Surgical procedure and treatment
Crush injury of rat sciatic nerves was performed according to the method previously described by Varejão et al (17), with minor modifications. Briefly, rats were anaesthetised, and the right sciatic nerve was carefully exposed through the gluteal-splitting approach and then crushed with a haemostatic clamp at a standardised force at moderate level for 30 sec. Animals in the treatment group (n=5) received FA (50 mg/kg, intraperitoneal injection) daily for 7 days after the injury, while the control group rats (n=5) received the same amount of phosphate-buffered saline (PBS) injection at the same time periods. At 2 or 4 weeks after the beginning of the experiments, rats were euthanised and the right sciatic nerve segment distal to the lesion was removed and stored.

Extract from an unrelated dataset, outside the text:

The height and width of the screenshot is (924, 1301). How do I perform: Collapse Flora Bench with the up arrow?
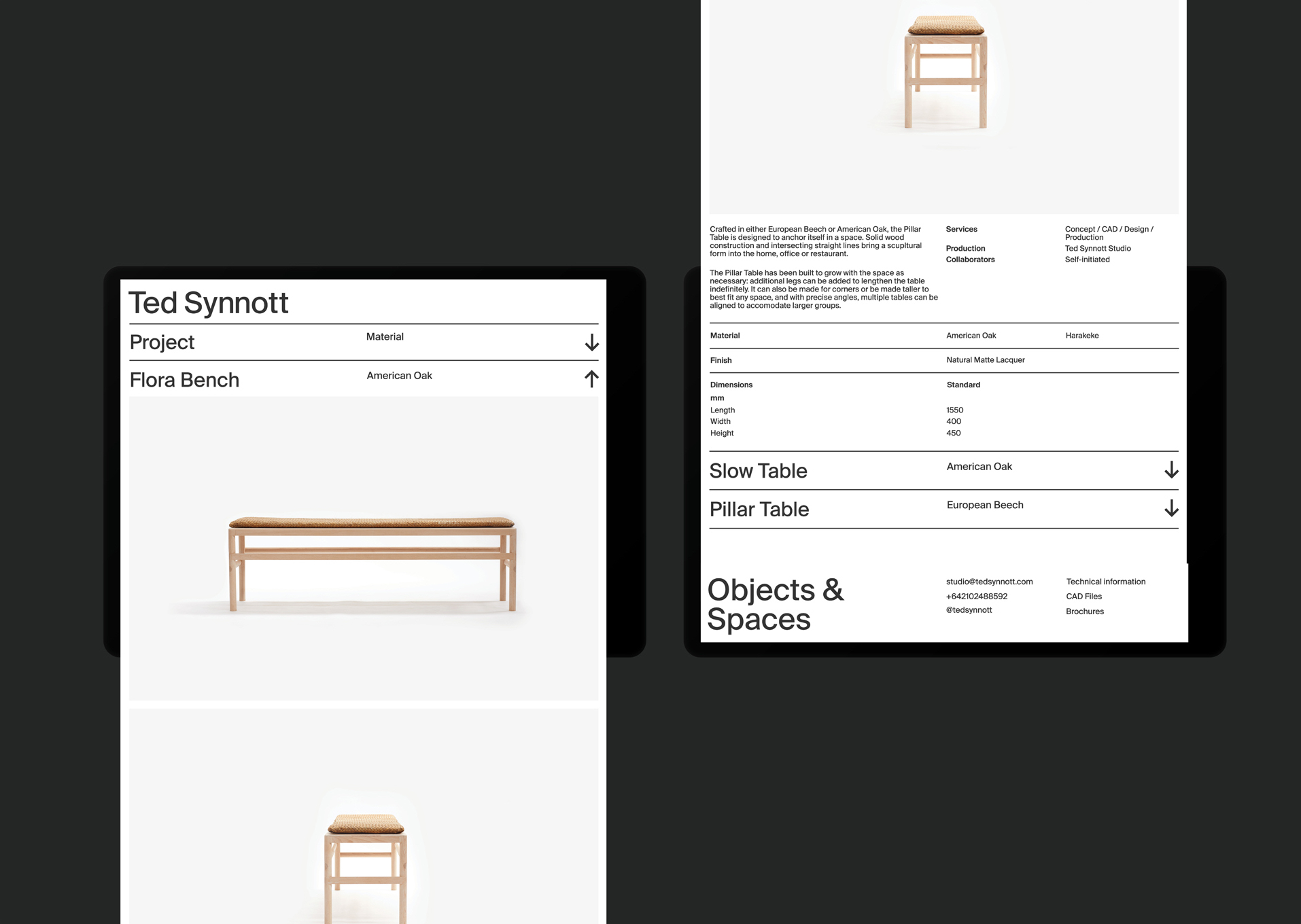[591, 379]
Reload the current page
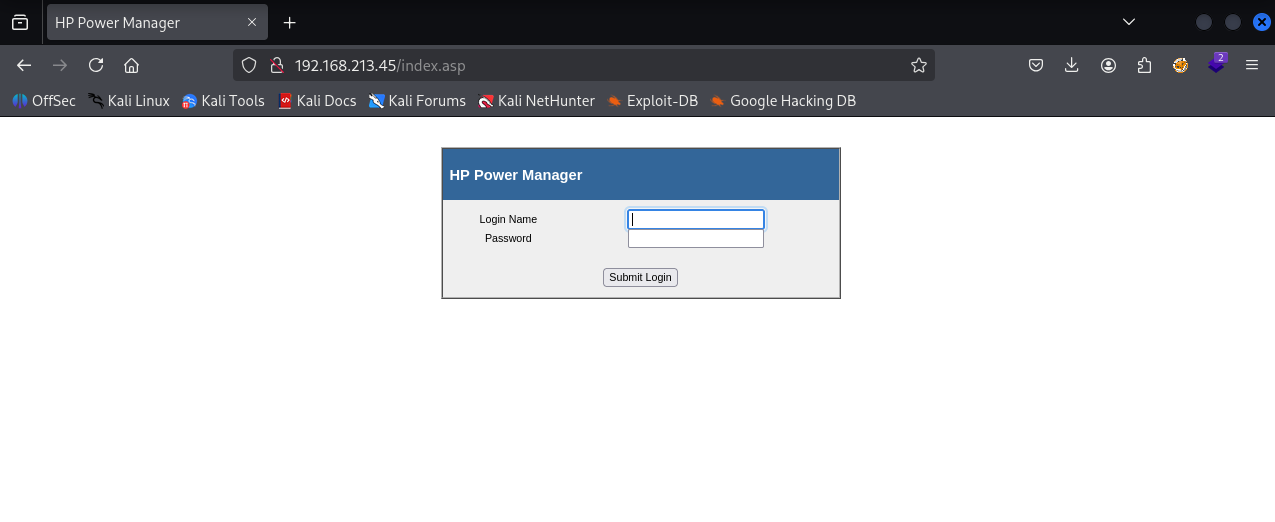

Schwann cells in sciatic nerves were harvested using a rat Schwann cell isolation kit from Miltenyi Biotec GmbH (Bergisch Gladbach, Germany). The cell proliferation of isolated Schwann cells was determined by flow cytometry with a proliferation marker PE-conjugated anti-Ki-67 antibody from eBioscience Inc. (1:200; cat. no. 12-5698; San Diego, CA, USA).
Evaluation and statistical analysis
The data are expressed as the mean ± standard error of the mean. The Mann-Whitney U test was performed to determine statistically significant differences between FA-treated and non-treated groups. GraphPad Prism version 5.0 software (GraphPad Software, Inc., La Jolla, CA, USA) was used to perform statistical analysis. Statistically significant differences were determined at P<0.05.
Results
FA increases primary Schwann cell proliferation in vitro
Primary rat Schwann cells were successfully isolated and cultured, as demonstrated by flow cytometric analysis (Fig. 2A). In order to study the influence of FA on Schwann cells proliferation in vitro, Schwann cells were treated with various concentrations of FA (0, 25, 50 and 100 µM) and cultured in 5% serum DMEM for 0, 24, 48 or 72 h. As shown in Fig. 2B, Schwann cell viability was greatly increased following FA treatment compared with that in the control cells, as demonstrated by CCK-8 assay (P<0.05). Subsequently, the radioactive 3H-thymidine incorporation assessment was applied in order to precisely determine the effects of FA on Schwann cell proliferation. The results demonstrated that FA significantly induced Schwann cell proliferation in a dose-dependent manner (Fig. 2C). These results confirmed that FA is involved in the induction of a cell proliferative reaction of Schwann cells.
FA increases the mRNA and protein levels of MAG and MBP expressed by Schwann cells
MAG and MBP are important myelin proteins in peripheral nerves that are expressed by Schwann cells (18). The present study detected the MAG and MBP expression levels of cultured Schwann cells following treatment with FA by RT-qPCR and western blotting. As shown in Fig. 3, Schwann cells directly subjected to FA treatment showed an increase in their MAG and MBP mRNA expression levels (Fig. 3A and B). Furthermore, Schwann cells were subjected to FA at a therapeutic concentration (50 µΜ) for different time periods, and the results demonstrated an upregulation of MAG and MBP mRNA expression levels subsequent to FA exposure for 24, 48 and 72 h (Fig. 3C and D). In accordance with the RT-qPCR results, the western blotting results also demonstrated that the protein expression levels of MAG and MBP in Schwann cells were directly promoted by FA in a concentration-dependent (Fig. 4A) and time-dependent (Fig. 4B) manner. Therefore, these data revealed that FA, beside its ability to promote Schwann cell proliferation, was also capable of inducing Schwann cell differentiation in vitro.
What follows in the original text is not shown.